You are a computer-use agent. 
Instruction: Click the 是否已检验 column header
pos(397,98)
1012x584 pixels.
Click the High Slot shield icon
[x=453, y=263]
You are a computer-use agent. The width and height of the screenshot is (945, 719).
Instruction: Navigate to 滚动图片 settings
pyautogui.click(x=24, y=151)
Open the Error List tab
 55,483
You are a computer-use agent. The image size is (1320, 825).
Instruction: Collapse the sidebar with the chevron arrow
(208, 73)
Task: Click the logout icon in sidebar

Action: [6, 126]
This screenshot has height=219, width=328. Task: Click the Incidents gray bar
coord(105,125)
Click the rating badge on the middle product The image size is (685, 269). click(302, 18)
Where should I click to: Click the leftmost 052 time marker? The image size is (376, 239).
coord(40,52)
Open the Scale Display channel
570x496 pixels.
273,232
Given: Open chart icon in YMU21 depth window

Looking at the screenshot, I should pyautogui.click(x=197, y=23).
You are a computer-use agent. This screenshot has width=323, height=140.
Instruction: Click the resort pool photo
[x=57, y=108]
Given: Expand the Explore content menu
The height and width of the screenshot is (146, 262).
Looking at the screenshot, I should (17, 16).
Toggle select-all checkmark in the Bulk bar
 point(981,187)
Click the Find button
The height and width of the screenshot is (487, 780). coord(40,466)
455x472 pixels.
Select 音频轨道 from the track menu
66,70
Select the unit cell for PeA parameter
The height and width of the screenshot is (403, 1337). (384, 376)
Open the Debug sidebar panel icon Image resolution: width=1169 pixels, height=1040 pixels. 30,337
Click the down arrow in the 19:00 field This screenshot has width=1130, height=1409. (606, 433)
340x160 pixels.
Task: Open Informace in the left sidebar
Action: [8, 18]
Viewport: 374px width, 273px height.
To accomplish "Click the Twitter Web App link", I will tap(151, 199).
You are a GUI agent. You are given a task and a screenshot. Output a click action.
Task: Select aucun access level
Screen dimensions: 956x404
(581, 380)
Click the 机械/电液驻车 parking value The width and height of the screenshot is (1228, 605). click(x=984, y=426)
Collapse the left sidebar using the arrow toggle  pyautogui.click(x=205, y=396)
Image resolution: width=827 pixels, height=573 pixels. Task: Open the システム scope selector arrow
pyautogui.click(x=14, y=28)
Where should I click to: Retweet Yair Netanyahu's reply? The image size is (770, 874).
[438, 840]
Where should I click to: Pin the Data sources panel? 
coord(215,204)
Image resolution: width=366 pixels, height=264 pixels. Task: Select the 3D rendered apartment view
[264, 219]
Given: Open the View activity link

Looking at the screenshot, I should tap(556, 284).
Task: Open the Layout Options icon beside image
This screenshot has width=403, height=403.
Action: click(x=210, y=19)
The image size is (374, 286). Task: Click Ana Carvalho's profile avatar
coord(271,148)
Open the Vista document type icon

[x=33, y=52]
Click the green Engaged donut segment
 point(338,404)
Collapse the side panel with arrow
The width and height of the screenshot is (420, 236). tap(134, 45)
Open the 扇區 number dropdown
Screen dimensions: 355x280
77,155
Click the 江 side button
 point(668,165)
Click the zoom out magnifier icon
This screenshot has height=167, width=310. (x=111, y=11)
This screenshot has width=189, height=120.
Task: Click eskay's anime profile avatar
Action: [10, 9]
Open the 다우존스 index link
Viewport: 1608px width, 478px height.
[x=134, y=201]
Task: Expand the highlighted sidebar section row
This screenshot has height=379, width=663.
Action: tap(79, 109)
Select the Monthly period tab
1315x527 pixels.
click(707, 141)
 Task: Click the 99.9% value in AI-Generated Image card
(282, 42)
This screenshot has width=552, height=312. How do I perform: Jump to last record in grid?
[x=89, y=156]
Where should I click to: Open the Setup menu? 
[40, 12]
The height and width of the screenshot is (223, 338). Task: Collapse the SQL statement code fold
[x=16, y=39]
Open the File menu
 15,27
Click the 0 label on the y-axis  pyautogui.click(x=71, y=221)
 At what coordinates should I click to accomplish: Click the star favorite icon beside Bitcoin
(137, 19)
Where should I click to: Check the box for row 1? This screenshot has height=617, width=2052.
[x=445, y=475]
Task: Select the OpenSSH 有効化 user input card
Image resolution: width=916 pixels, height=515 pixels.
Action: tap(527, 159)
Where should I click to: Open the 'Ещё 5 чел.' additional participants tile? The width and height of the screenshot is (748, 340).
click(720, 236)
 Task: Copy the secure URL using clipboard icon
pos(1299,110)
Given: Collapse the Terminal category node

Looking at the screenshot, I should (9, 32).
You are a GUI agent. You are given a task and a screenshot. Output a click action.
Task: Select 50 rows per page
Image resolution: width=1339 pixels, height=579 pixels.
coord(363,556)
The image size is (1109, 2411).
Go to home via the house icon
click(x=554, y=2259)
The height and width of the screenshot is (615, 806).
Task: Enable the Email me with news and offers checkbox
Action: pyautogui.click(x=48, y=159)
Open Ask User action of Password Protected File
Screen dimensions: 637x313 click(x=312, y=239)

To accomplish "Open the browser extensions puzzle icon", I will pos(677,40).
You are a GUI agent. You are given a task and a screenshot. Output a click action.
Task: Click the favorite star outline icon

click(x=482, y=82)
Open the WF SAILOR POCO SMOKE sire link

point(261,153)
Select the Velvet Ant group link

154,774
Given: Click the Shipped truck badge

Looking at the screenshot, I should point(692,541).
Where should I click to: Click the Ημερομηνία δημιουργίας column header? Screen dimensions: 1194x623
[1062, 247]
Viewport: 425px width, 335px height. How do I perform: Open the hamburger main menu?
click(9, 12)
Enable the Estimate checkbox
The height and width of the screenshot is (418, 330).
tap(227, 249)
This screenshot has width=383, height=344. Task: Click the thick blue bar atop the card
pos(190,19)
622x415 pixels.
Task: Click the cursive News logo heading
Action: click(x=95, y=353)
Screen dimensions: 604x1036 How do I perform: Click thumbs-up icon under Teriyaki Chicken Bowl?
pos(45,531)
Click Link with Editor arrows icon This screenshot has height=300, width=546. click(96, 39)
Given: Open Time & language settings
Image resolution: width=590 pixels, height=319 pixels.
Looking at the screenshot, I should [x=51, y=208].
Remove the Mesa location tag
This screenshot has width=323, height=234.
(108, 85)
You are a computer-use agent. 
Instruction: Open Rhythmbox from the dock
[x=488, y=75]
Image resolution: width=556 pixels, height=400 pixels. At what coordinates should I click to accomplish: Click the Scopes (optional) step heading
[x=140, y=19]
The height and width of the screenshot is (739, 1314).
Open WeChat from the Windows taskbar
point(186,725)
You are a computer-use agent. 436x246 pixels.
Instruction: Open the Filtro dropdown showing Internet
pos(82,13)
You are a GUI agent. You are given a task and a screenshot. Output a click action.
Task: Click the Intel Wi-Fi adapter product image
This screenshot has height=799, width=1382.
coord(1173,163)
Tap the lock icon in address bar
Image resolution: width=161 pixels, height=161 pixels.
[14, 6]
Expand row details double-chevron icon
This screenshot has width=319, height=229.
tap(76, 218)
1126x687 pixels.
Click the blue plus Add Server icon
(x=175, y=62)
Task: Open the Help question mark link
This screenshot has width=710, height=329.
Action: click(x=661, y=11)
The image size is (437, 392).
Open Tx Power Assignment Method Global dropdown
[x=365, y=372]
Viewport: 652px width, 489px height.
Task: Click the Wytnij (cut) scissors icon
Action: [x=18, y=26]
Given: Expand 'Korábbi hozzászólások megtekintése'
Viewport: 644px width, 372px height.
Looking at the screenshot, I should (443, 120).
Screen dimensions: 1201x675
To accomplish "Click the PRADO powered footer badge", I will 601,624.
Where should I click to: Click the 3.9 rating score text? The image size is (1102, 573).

# Exercise aim
Reproduce each line above without any alteration.

# Answer section
You are a computer-use agent. 
Instruction: Click the 是否已检验 column header
pos(397,98)
1012x584 pixels.
Click the High Slot shield icon
[x=453, y=263]
You are a computer-use agent. The width and height of the screenshot is (945, 719).
Instruction: Navigate to 滚动图片 settings
pyautogui.click(x=24, y=151)
Open the Error List tab
 55,483
You are a computer-use agent. The image size is (1320, 825).
Instruction: Collapse the sidebar with the chevron arrow
(208, 73)
Task: Click the logout icon in sidebar

Action: [6, 126]
This screenshot has height=219, width=328. Task: Click the Incidents gray bar
coord(105,125)
Click the rating badge on the middle product The image size is (685, 269). click(302, 18)
Where should I click to: Click the leftmost 052 time marker? The image size is (376, 239).
coord(40,52)
Open the Scale Display channel
570x496 pixels.
273,232
Given: Open chart icon in YMU21 depth window

Looking at the screenshot, I should pyautogui.click(x=197, y=23).
You are a computer-use agent. This screenshot has width=323, height=140.
Instruction: Click the resort pool photo
[x=57, y=108]
Given: Expand the Explore content menu
The height and width of the screenshot is (146, 262).
Looking at the screenshot, I should (17, 16).
Toggle select-all checkmark in the Bulk bar
 point(981,187)
Click the Find button
The height and width of the screenshot is (487, 780). coord(40,466)
455x472 pixels.
Select 音频轨道 from the track menu
66,70
Select the unit cell for PeA parameter
The height and width of the screenshot is (403, 1337). (384, 376)
Open the Debug sidebar panel icon Image resolution: width=1169 pixels, height=1040 pixels. 30,337
Click the down arrow in the 19:00 field This screenshot has width=1130, height=1409. (606, 433)
340x160 pixels.
Task: Open Informace in the left sidebar
Action: [8, 18]
Viewport: 374px width, 273px height.
To accomplish "Click the Twitter Web App link", I will tap(151, 199).
You are a GUI agent. You are given a task and a screenshot. Output a click action.
Task: Select aucun access level
Screen dimensions: 956x404
(581, 380)
Click the 机械/电液驻车 parking value The width and height of the screenshot is (1228, 605). click(x=984, y=426)
Collapse the left sidebar using the arrow toggle  pyautogui.click(x=205, y=396)
Image resolution: width=827 pixels, height=573 pixels. Task: Open the システム scope selector arrow
pyautogui.click(x=14, y=28)
Where should I click to: Retweet Yair Netanyahu's reply? The image size is (770, 874).
[438, 840]
Where should I click to: Pin the Data sources panel? 
coord(215,204)
Image resolution: width=366 pixels, height=264 pixels. Task: Select the 3D rendered apartment view
[264, 219]
Given: Open the View activity link

Looking at the screenshot, I should tap(556, 284).
Task: Open the Layout Options icon beside image
This screenshot has width=403, height=403.
Action: click(x=210, y=19)
The image size is (374, 286). Task: Click Ana Carvalho's profile avatar
coord(271,148)
Open the Vista document type icon

[x=33, y=52]
Click the green Engaged donut segment
 point(338,404)
Collapse the side panel with arrow
The width and height of the screenshot is (420, 236). tap(134, 45)
Open the 扇區 number dropdown
Screen dimensions: 355x280
77,155
Click the 江 side button
 point(668,165)
Click the zoom out magnifier icon
This screenshot has height=167, width=310. (x=111, y=11)
This screenshot has width=189, height=120.
Task: Click eskay's anime profile avatar
Action: [10, 9]
Open the 다우존스 index link
Viewport: 1608px width, 478px height.
[x=134, y=201]
Task: Expand the highlighted sidebar section row
This screenshot has height=379, width=663.
Action: tap(79, 109)
Select the Monthly period tab
1315x527 pixels.
click(707, 141)
 Task: Click the 99.9% value in AI-Generated Image card
(282, 42)
This screenshot has width=552, height=312. How do I perform: Jump to last record in grid?
[x=89, y=156]
Where should I click to: Open the Setup menu? 
[40, 12]
The height and width of the screenshot is (223, 338). Task: Collapse the SQL statement code fold
[x=16, y=39]
Open the File menu
 15,27
Click the 0 label on the y-axis  pyautogui.click(x=71, y=221)
 At what coordinates should I click to accomplish: Click the star favorite icon beside Bitcoin
(137, 19)
Where should I click to: Check the box for row 1? This screenshot has height=617, width=2052.
[x=445, y=475]
Task: Select the OpenSSH 有効化 user input card
Image resolution: width=916 pixels, height=515 pixels.
Action: tap(527, 159)
Where should I click to: Open the 'Ещё 5 чел.' additional participants tile? The width and height of the screenshot is (748, 340).
click(720, 236)
 Task: Copy the secure URL using clipboard icon
pos(1299,110)
Given: Collapse the Terminal category node

Looking at the screenshot, I should (9, 32).
You are a GUI agent. You are given a task and a screenshot. Output a click action.
Task: Select 50 rows per page
Image resolution: width=1339 pixels, height=579 pixels.
coord(363,556)
The image size is (1109, 2411).
Go to home via the house icon
click(x=554, y=2259)
The height and width of the screenshot is (615, 806).
Task: Enable the Email me with news and offers checkbox
Action: pyautogui.click(x=48, y=159)
Open Ask User action of Password Protected File
Screen dimensions: 637x313 click(x=312, y=239)

To accomplish "Open the browser extensions puzzle icon", I will pos(677,40).
You are a GUI agent. You are given a task and a screenshot. Output a click action.
Task: Click the favorite star outline icon

click(x=482, y=82)
Open the WF SAILOR POCO SMOKE sire link

point(261,153)
Select the Velvet Ant group link

154,774
Given: Click the Shipped truck badge

Looking at the screenshot, I should point(692,541).
Where should I click to: Click the Ημερομηνία δημιουργίας column header? Screen dimensions: 1194x623
[1062, 247]
Viewport: 425px width, 335px height. How do I perform: Open the hamburger main menu?
click(9, 12)
Enable the Estimate checkbox
The height and width of the screenshot is (418, 330).
tap(227, 249)
This screenshot has width=383, height=344. Task: Click the thick blue bar atop the card
pos(190,19)
622x415 pixels.
Task: Click the cursive News logo heading
Action: click(x=95, y=353)
Screen dimensions: 604x1036 How do I perform: Click thumbs-up icon under Teriyaki Chicken Bowl?
pos(45,531)
Click Link with Editor arrows icon This screenshot has height=300, width=546. click(96, 39)
Given: Open Time & language settings
Image resolution: width=590 pixels, height=319 pixels.
Looking at the screenshot, I should [x=51, y=208].
Remove the Mesa location tag
This screenshot has width=323, height=234.
(108, 85)
You are a computer-use agent. 
Instruction: Open Rhythmbox from the dock
[x=488, y=75]
Image resolution: width=556 pixels, height=400 pixels. At what coordinates should I click to accomplish: Click the Scopes (optional) step heading
[x=140, y=19]
The height and width of the screenshot is (739, 1314).
Open WeChat from the Windows taskbar
point(186,725)
You are a computer-use agent. 436x246 pixels.
Instruction: Open the Filtro dropdown showing Internet
pos(82,13)
You are a GUI agent. You are given a task and a screenshot. Output a click action.
Task: Click the Intel Wi-Fi adapter product image
This screenshot has height=799, width=1382.
coord(1173,163)
Tap the lock icon in address bar
Image resolution: width=161 pixels, height=161 pixels.
[14, 6]
Expand row details double-chevron icon
This screenshot has width=319, height=229.
tap(76, 218)
1126x687 pixels.
Click the blue plus Add Server icon
(x=175, y=62)
Task: Open the Help question mark link
This screenshot has width=710, height=329.
Action: click(x=661, y=11)
The image size is (437, 392).
Open Tx Power Assignment Method Global dropdown
[x=365, y=372]
Viewport: 652px width, 489px height.
Task: Click the Wytnij (cut) scissors icon
Action: [x=18, y=26]
Given: Expand 'Korábbi hozzászólások megtekintése'
Viewport: 644px width, 372px height.
Looking at the screenshot, I should (443, 120).
Screen dimensions: 1201x675
To accomplish "Click the PRADO powered footer badge", I will 601,624.
Where should I click to: Click the 3.9 rating score text? The image size is (1102, 573).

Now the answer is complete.